Barclays has formed a strategic partnership with Brookfield Asset Management to gradually offload its payments acceptance business.
In February, Barclays announced it was considering a sale or partnership for this division, which has faced challenges in maintaining competitiveness against rivals like Stripe, Adyen, and Dojo. The bank has encountered difficulties with valuation, as potential investors have hesitated to invest after Barclays wrote down the business’s value by £300 million in December.
As part of the agreement with Brookfield, Barclays will invest approximately £400 million in the payments business over the first three years. Brookfield will contribute its expertise to enhance the range of services offered and aim to significantly improve financial performance in exchange for financial incentives.

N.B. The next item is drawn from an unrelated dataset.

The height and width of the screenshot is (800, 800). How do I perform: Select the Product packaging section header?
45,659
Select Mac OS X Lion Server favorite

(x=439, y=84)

From year three through to its seventh anniversary, Brookfield may acquire a 70% ownership stake in the business at a market-determined value, subject to pre-agreed conditions. Upon Barclays’ eventual sale, Brookfield’s initial financial incentive will convert into an additional 10% shareholding.
Matt Hammerstein, CEO of Barclays UK corporate bank, stated that finding a partner to transform the payments acceptance business aligns with their goal of becoming a simpler, better, and more balanced bank while delivering value to clients.
Ron Kalifa, head of financial infrastructure at Brookfield, emphasized the need for payments systems to adopt a digital-first and data-driven approach. He expressed enthusiasm about leveraging Brookfield’s global payments expertise to partner with Barclays in creating a leading market player capable of fostering the UK’s digital economy with innovative and integrated payment solutions.